Badan Narkotika Nasional (BNN) melalui Deputi Bidang Rehabilitasi menggelar Rapat Kerja Teknis (Rakernis) Bidang Rehabilitasi Tahun 2026 dengan tema “Akselerasi Rehabilitasi Berkelanjutan untuk Mendukung Pemulihan Korban Penyalahgunaan Narkotika”. Kegiatan yang digelar di Gedung BNN, Cawang, Jakarta Timur, ini menjadi sarana koordinasi, konsolidasi, serta percepatan keselarasan kebijakan dalam rangka meningkatkan efektivitas pelaksanaan layanan rehabilitasi narkotika yang berkelanjutan.
Dalam sambutannya, Kepala BNN RI, Suyudi Ario Seto, menegaskan bahwa rehabilitasi merupakan jantung kemanusiaan dalam strategi Pencegahan dan Pemberantasan Penyalahgunaan dan Peredaran Gelap Narkotika (P4GN) yang berpihak pada pemulihan korban penyalahgunaan narkotika serta perlindungan masa depan bangsa.

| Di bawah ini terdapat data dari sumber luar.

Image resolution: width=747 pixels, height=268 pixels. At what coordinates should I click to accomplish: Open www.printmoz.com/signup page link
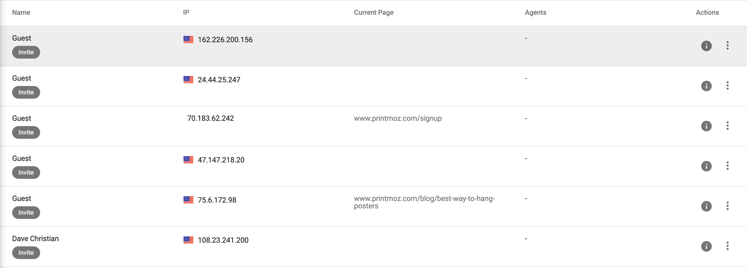point(398,118)
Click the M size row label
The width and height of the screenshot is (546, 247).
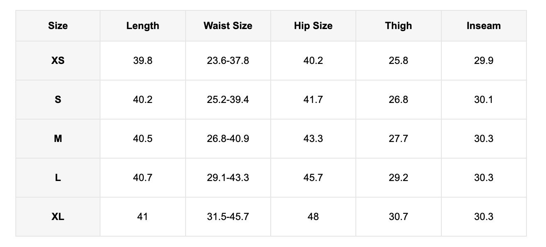point(58,139)
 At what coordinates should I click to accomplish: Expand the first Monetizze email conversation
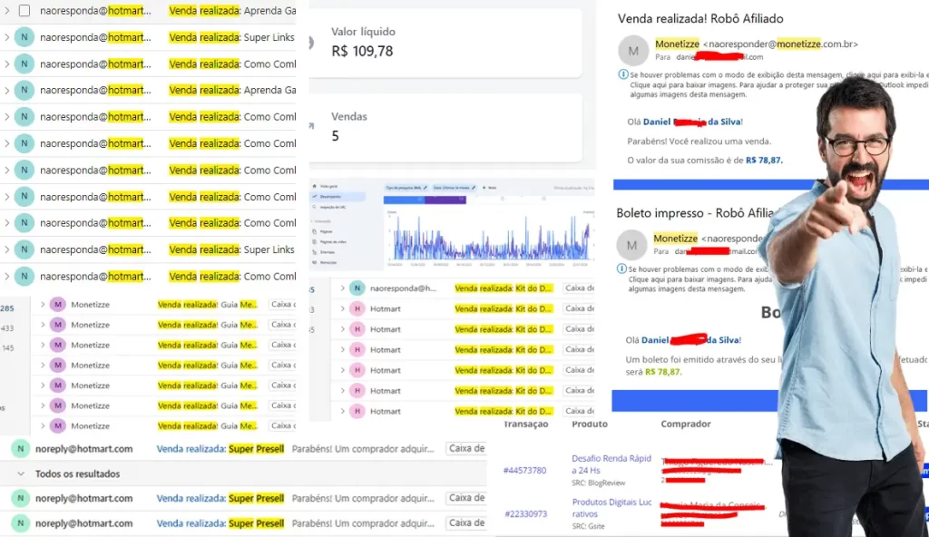pyautogui.click(x=42, y=305)
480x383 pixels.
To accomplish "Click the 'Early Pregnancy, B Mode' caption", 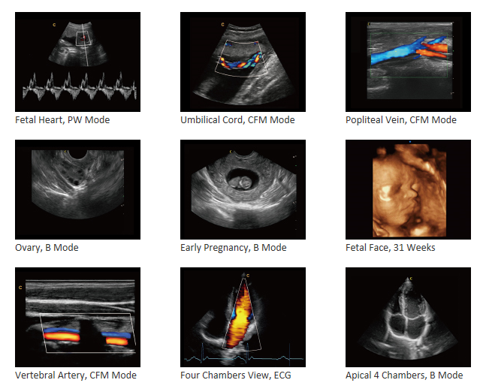I will [x=234, y=248].
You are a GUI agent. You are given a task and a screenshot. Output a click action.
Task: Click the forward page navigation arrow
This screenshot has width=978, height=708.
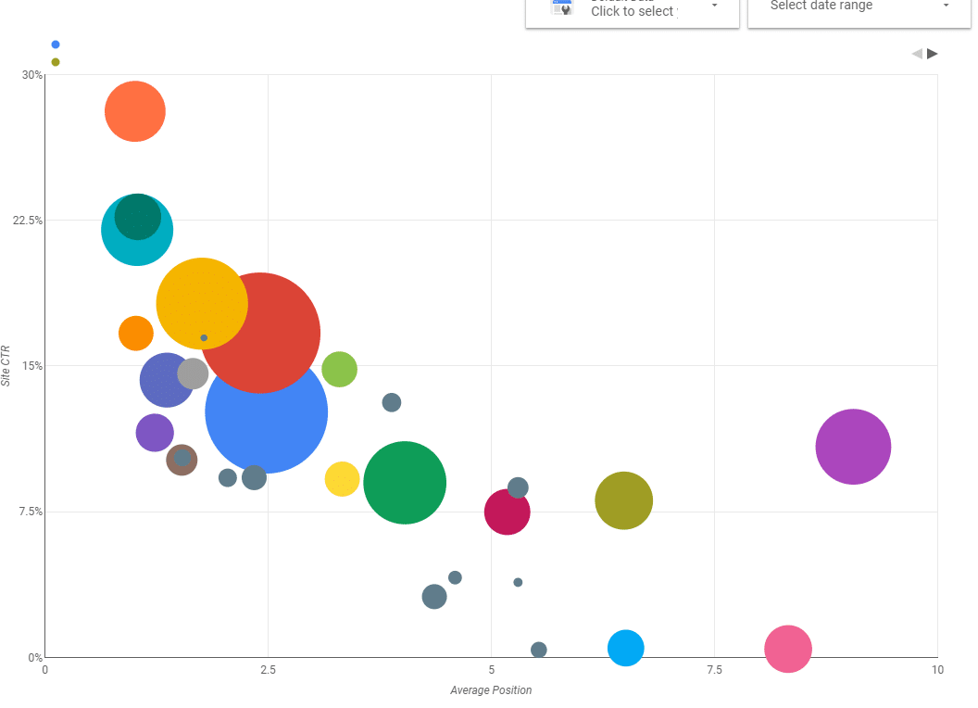click(934, 53)
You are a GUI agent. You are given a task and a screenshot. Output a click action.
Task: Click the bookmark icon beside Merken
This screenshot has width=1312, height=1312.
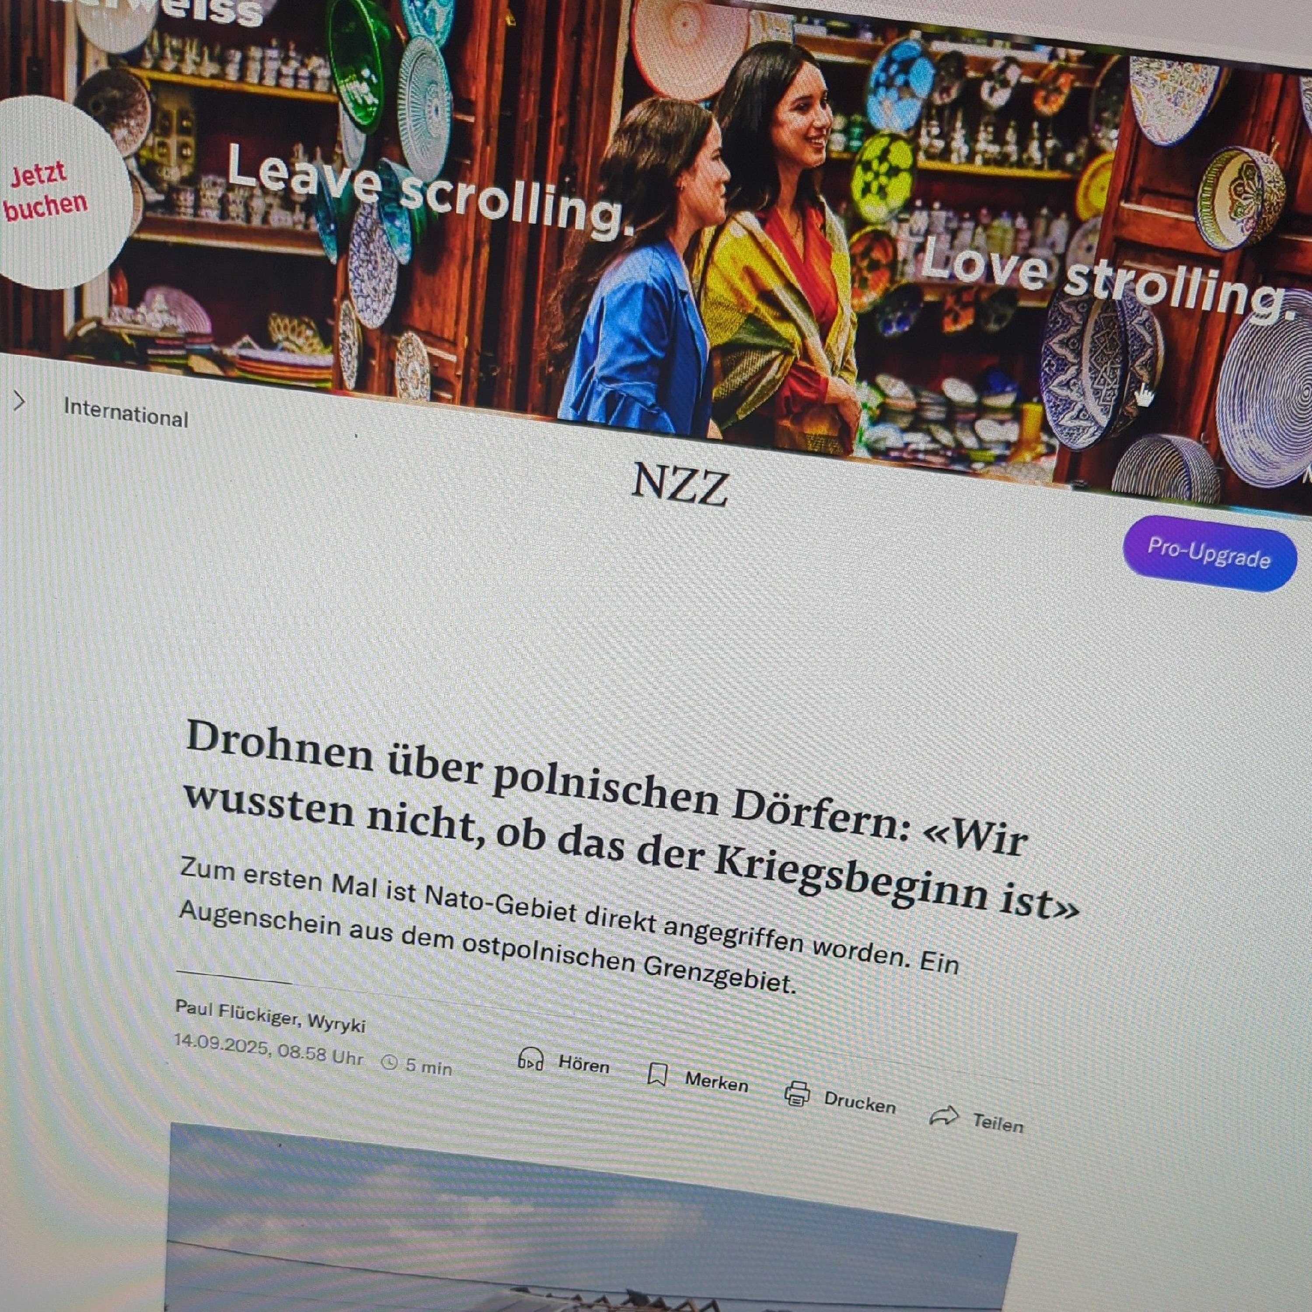pyautogui.click(x=657, y=1074)
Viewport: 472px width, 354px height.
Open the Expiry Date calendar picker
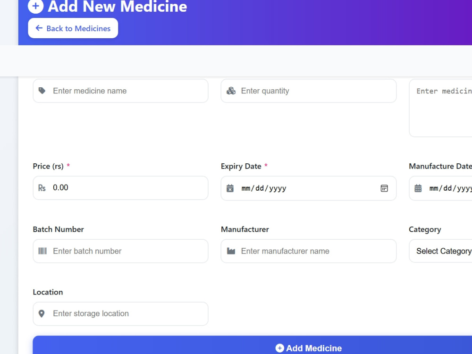(x=384, y=188)
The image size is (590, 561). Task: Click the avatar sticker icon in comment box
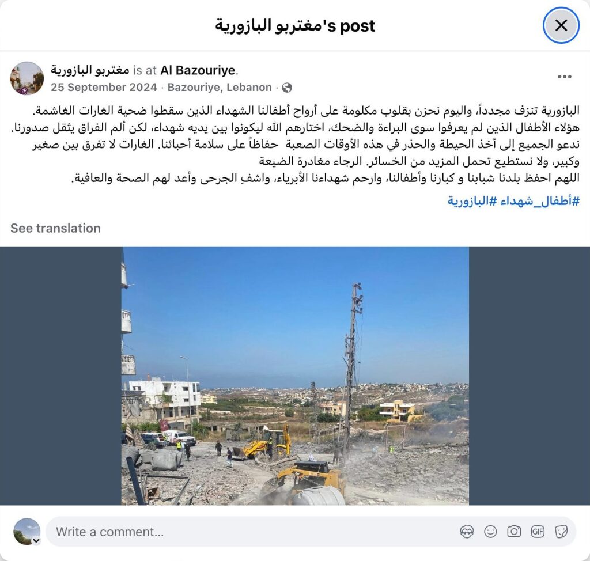(467, 532)
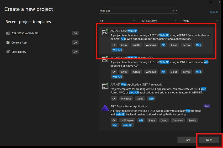Select .NET Aspire Starter Application template title
Viewport: 223px width, 148px height.
pyautogui.click(x=129, y=106)
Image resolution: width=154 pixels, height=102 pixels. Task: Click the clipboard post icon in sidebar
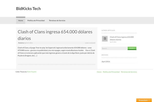pyautogui.click(x=105, y=39)
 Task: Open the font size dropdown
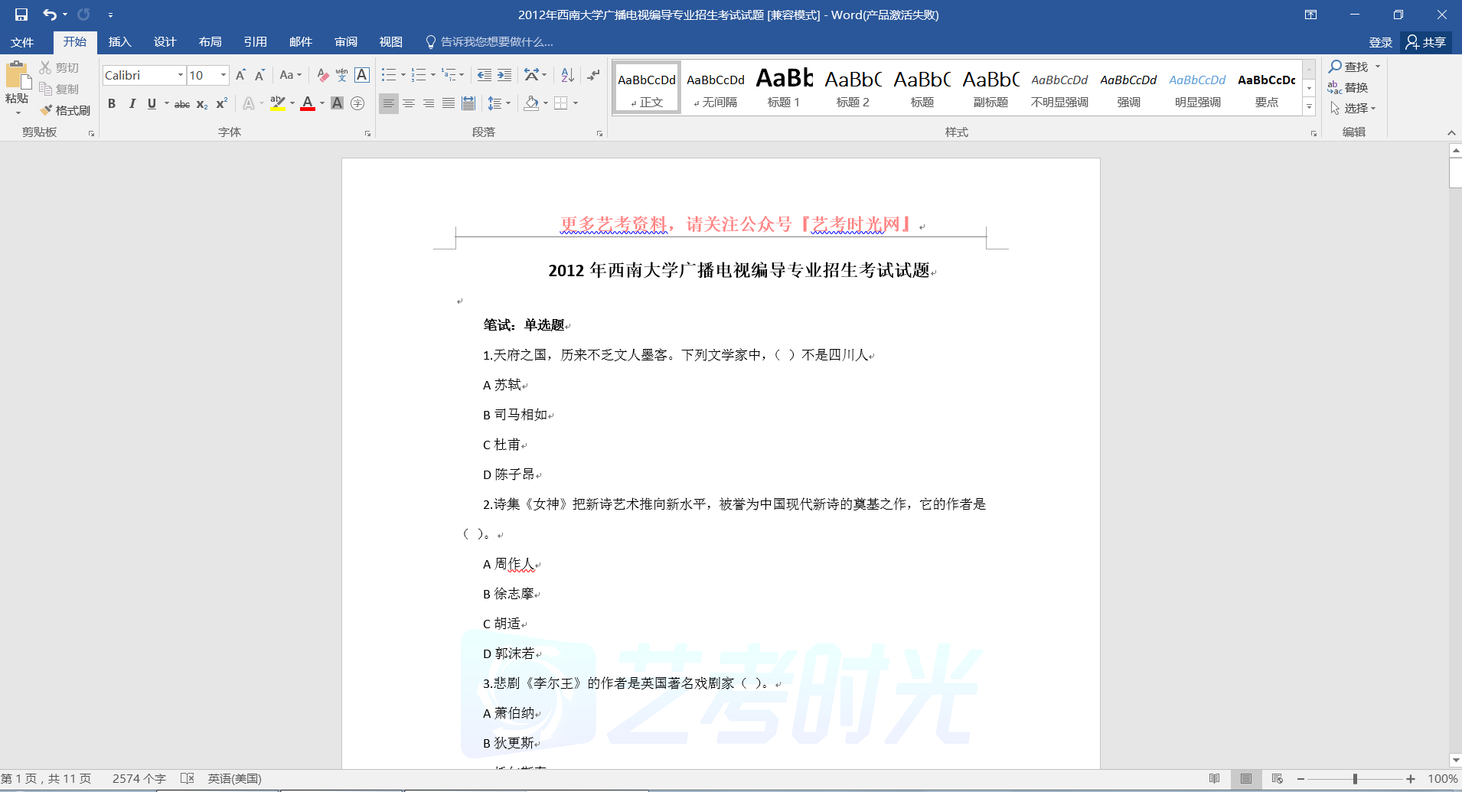[224, 75]
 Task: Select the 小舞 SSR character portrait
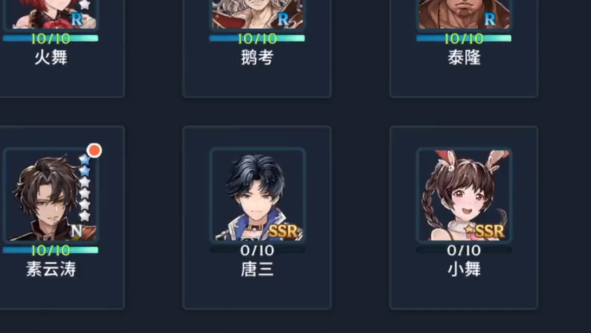tap(464, 195)
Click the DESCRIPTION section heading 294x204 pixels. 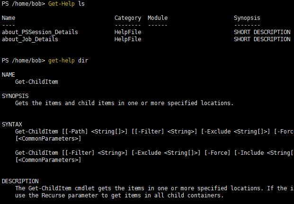20,181
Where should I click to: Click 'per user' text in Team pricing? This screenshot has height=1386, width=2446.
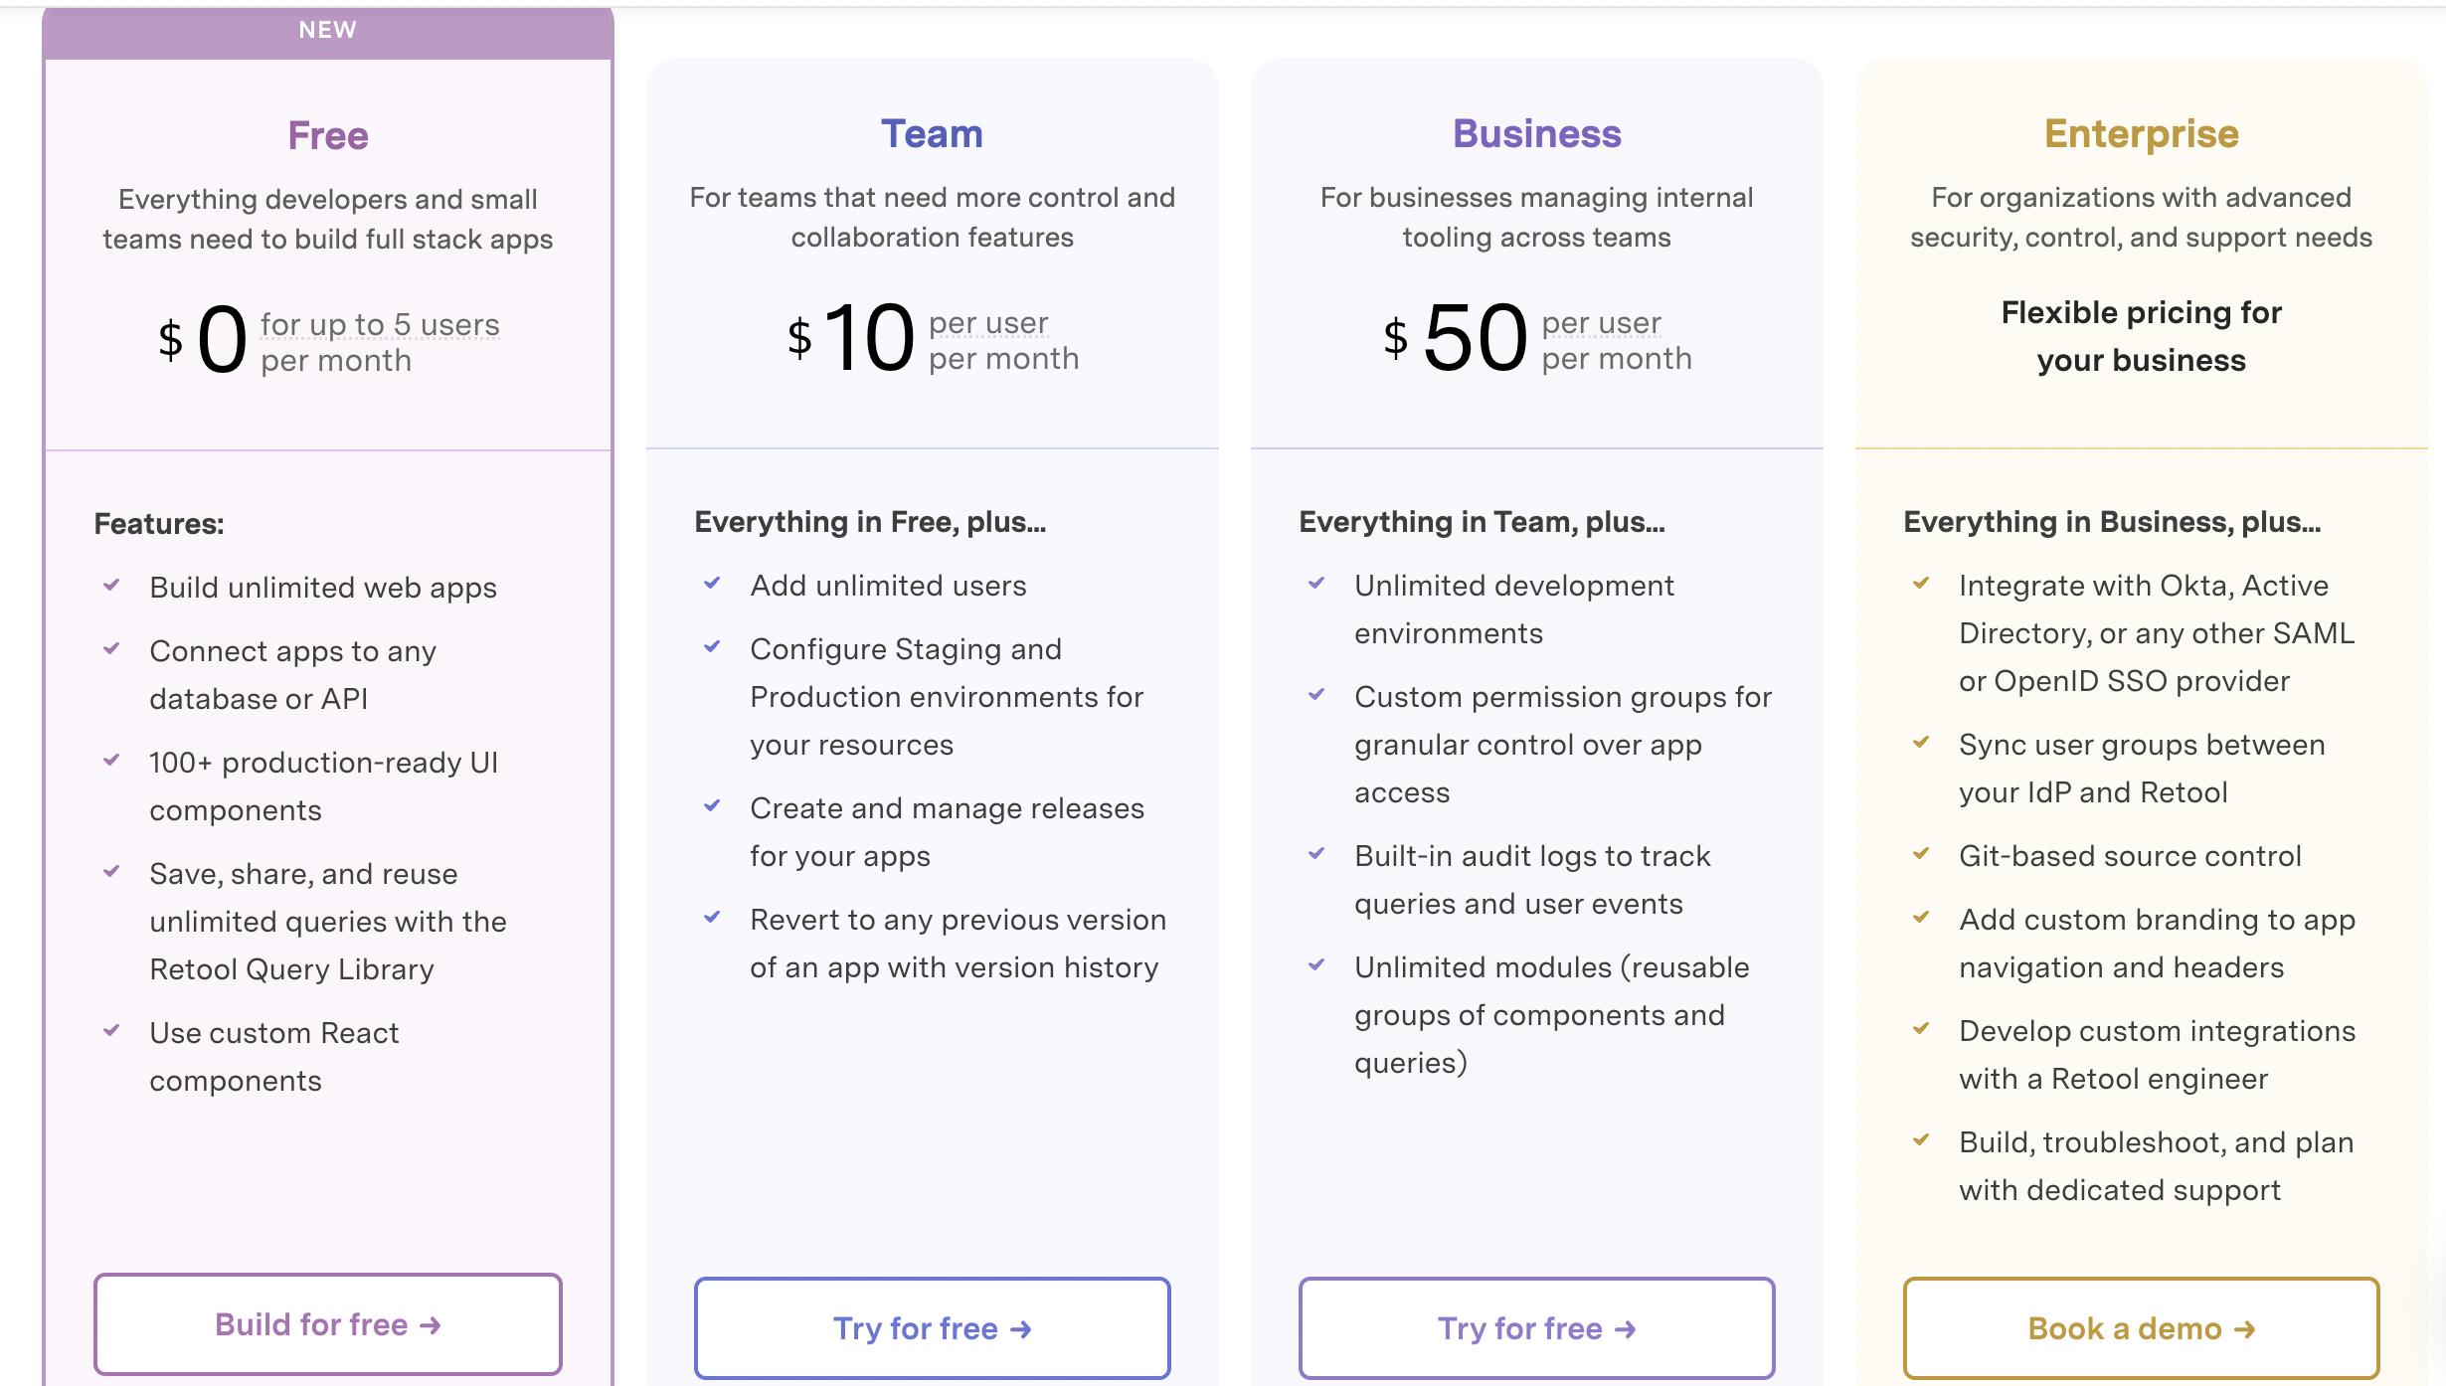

“Misi Kita adalah meningkatkan keterpulihan bagi penyalahguna narkoba. Layanan rehabilitasi harus menjamin keberlanjutan, reintegrasi sosial, serta penguatan layanan yang terintegrasi, inklusif, dan berbasis komunitas sebagai investasi terbaik menuju Indonesia Emas 2045,” tegasnya.
Sementara itu, pada sesi pemaparan kebijakan, Deputi Rehabilitasi BNN RI, dr. Bina Ampera Bukit, menyampaikan komitmennya dalam mendukung misi BNN melalui penguatan layanan rehabilitasi narkoba yang terintegrasi, inklusif, dan berkelanjutan. Komitmen tersebut diwujudkan melalui strategi perluasan akses layanan, peningkatan mutu layanan rehabilitasi medis dan sosial, serta penguatan keberlanjutan program rehabilitasi berbasis komunitas dan pemanfaatan teknologi digital.
Ia menegaskan bahwa rehabilitasi berkelanjutan harus dipahami sebagai satu kesatuan layanan terintegrasi, bukan sekadar tahapan, sehingga mampu meningkatkan angka keberhasilan program dan keterpulihan klien sejak proses rehabilitasi hingga bina lanjut.
Melalui Rakernis ini, Deputi Bidang Rehabilitasi BNN diharapkan mampu memperkuat sinergi kebijakan pusat dan daerah serta meningkatkan kualitas dan keberlanjutan layanan rehabilitasi narkotika guna mendukung peningkatan keterpulihan korban penyalahgunaan narkotika.